• David Winnard

Fungi Sightings (May)

After the cold dry weather of April things have warmed up (slightly) and have been much wetter since the start of May. With that we have recorded some nice fungi species in the first 2 weeks of the month.

A visit to a small area of woodland close to Loggerheads on the Flintshire/Denbighshire border produced some lovely species and some good records. Entering the wood I was greeted to some Toothwort, a parasitic plant that grows on Hazel, this is a plant than indicates to me that I am in woodland where there should also be lots of Wood Anemone, and there was a species of smut fungus that I wanted to photograph which grows upon it.


It did not take me long to find the smut in question, Anemone Smut - Urocystis anemones, in fact it was on almost the first plant I looked at. There must have been over 10,000 plants in a smallish area, but only a handful had this smut. I noticed that some of the leaves of some plants were taller, paler and the underside had the hallmarks of a rust fungus. It was a scarce rust called Ochropsora ariae, which is listed as 'near threatened' in Rust Fungus Red Data List (2015).

Anemone Smut, Urocystis anemones

Ochropsora ariae





To complete the set of three species of fungi growing on Wood Anemone, I also found another rust fungus, Tranzschelia anemones, very distinctive and easy to pick out which leaves were infected.
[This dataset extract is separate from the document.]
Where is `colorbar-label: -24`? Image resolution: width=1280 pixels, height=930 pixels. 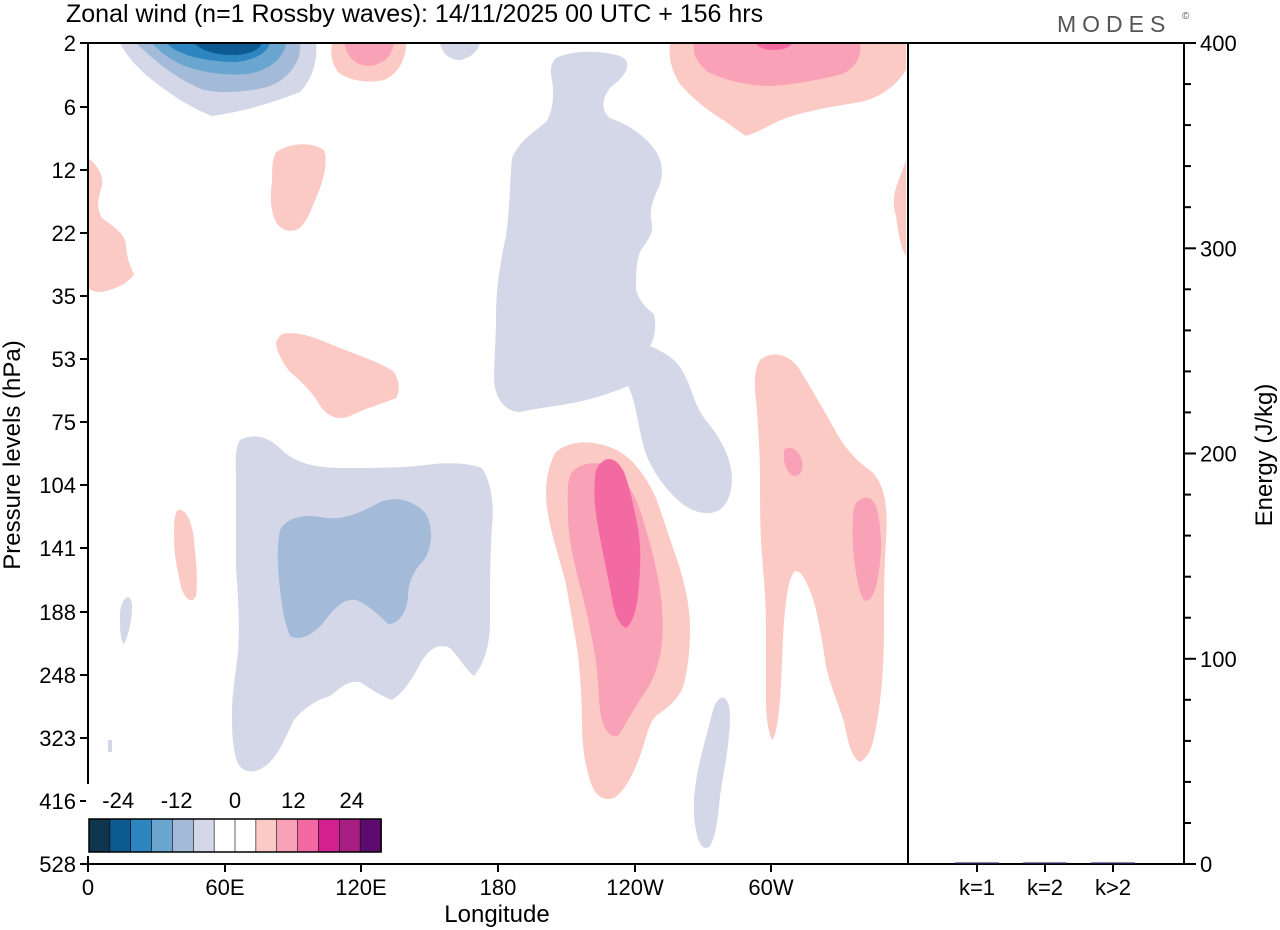
colorbar-label: -24 is located at coordinates (118, 800).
I tried my luck at finding yet another species of fungus that grows with Wood Anemone, called Anemone Cup, but my luck had run out, still I may pop back and have another look for it next week.

Whilst March and April were useless around here for Morels, there were around 6 in one of our usual haunts at the start of May. One of them, pictured below, was at least 21cm in height, and whilst all but one of the Morels we have found have been either very slug eaten or very soggy, this huge specimen more than made up for them. There has been a lot of goings on with Morels and the taxonomy recently, many of the former subspecies have been lumped with the Morel (Morchella esculenta).

Nearby to the Morels were a large number of Vinegar Cup (Helvella acetabulum), another spring species that in some years can be harder to find than others. Along with large amounts of St George's Mushroom (Calocybe gambosa) and a few other rusts it has been a good start to May, let us hope it continues!